Thursday, April 21, 2011

Heartbreak & Joy....Sometimes Happen Together

Have you ever experienced deep sadness that catches you off guard and then simultaneous joy? 

This morning I stood at Aaron's bedside as I do most every morning to encourage him to get ready for school.

(I learned from my husband that my way of getting the kids up is completely dysfunctional.  He sings funny and sweet songs to them....many days they wake up to Zippity Doo Dah or What'd That Baby Do (that one is to the tune of my cell phone morning alarm)....Rick sure knows the sweeter and kinder way to wake a sleeping child who does not want to get out of their warm bed to get dressed for school.  "It is 7:40, now get up" just isn't near as effective as Rick's methods....so I too have changed my morning greetings.)

Daddy had already been singing when I entered Aaron's room.  After tickling his back, I told Aaron that he has three days off school coming and on Sunday the Easter Bunny would be visiting.  Earlier in the week Aaron announced that he believes the Easter Bunny is a fable.  So this morning while spending a few quiet and treasured moments sitting on his bedside, I told him it was ok to believe the Easter Bunny is a fable....but that I'd like him to keep that to himself and not share it with Zach.  Aaron smiled and agreed.

The very next second....and even while typing this now....all I could do was cry.  My sweet precious son....my first natural born child....is growing up....right before my eyes and it won't be long that Zach too  will announce that the Easter Bunny is a fable.....My babies aren't babies any more.

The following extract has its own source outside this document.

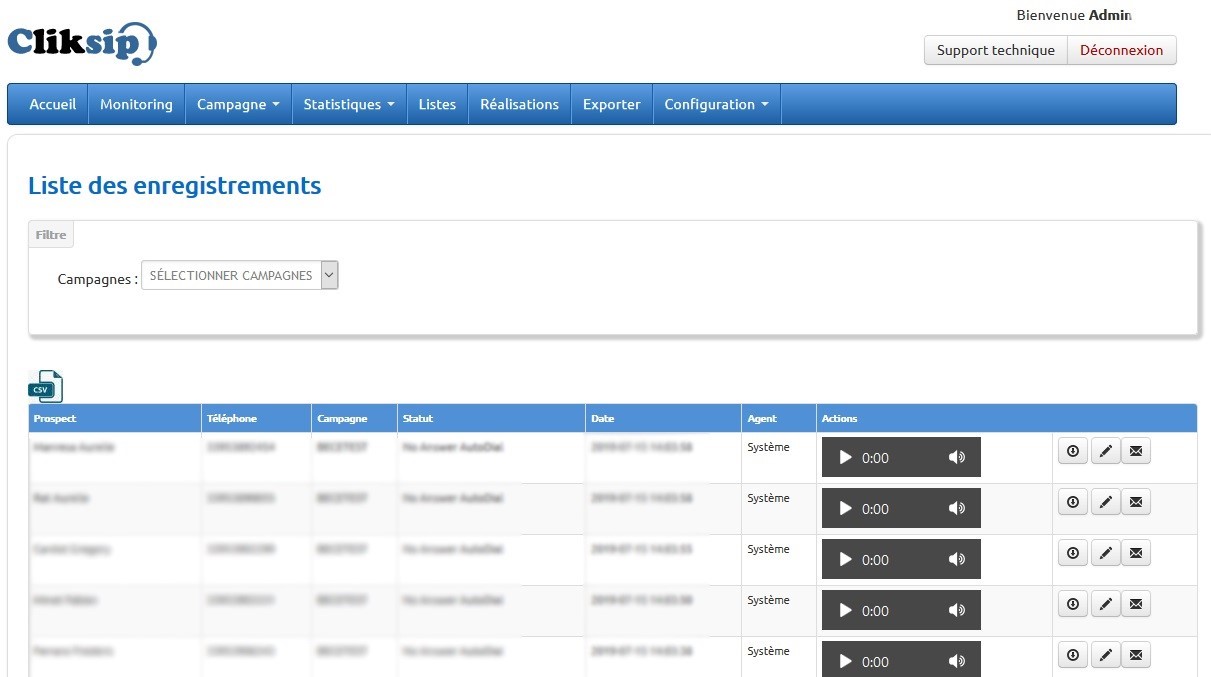Image resolution: width=1211 pixels, height=677 pixels.
Task: Go to the Monitoring page
Action: [136, 104]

Why sadness?  I don't really know....perhaps because I can remember the first moment of each of their lives and almost all of those moments afterwards up to this very day and this morning I saw my "baby" laying in his bed....nearly taking up the entire twin bed....top to bottom....with his long legs still snuggling with his Tiggy.....the stuffie he has had since he was a baby.....8 1/2 years later.....Aaron still loves his Tiggy and I love that he loves Tiggy and still sleeps with him every night.  My baby....is not a baby any more.....and call me hormonal....silly....or just a Mom who dearly loves this journey as a Mother and is turning a corner.....what a wonderful gift it is being their Mom....the Joy is overwhelming and the Joy also brings tears.....a transformation....an Easter transformation....interesting isn't it?

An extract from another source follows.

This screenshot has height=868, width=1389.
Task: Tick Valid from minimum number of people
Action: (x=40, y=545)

It was not that long ago that I was dreaming of being a Mother.  I remember thinking I'd never lie to my children....never tell them Santa was real or that the Easter Bunny or Tooth Fairy were coming....and then it just happened....I never really told them they were not real....I just didn't say anything.  When Aaron asked who Santa is....I told him, "Santa is a friend of God" and I left it at that.  I say the same thing about the Tooth Fairy, the Easter Bunny and any other childhood magic that comes along.....they are all just friends of God here to love you and bring you some joy and a little fun.

I asked Zach what he want he thought the Easter Bunny would bring him, in a quiet moment we shared before he left for school this morning.  Zach said, "Chocolate."  Then he followed with...."I hope he brings Pokemon cards too."  This is most likely the beginning of a new chapter of our lives as a family.

Why am I sharing all of this with you....you may be wondering......I guess because I am moved to share those times when I  feel so deeply real....like I'm touching the strings that bind humanity....when I feel most connected to other Mothers and those who have nurtured someone....it is sort of like The Resurrection?   New life.....a re-life....a coming back to life.....or coming back to the life within us....one another?  Perhaps a stirring of new growth...Spring....maybe the dawn of a new awareness.....I'm not a religious person....I call myself a person of deep faith without a religion.....this morning I am taken aback by the commonality of these events coinciding.  I blog/write to share common interests, experiences, and pleasures....to connect with others....to share processes....so why not include this one too, right?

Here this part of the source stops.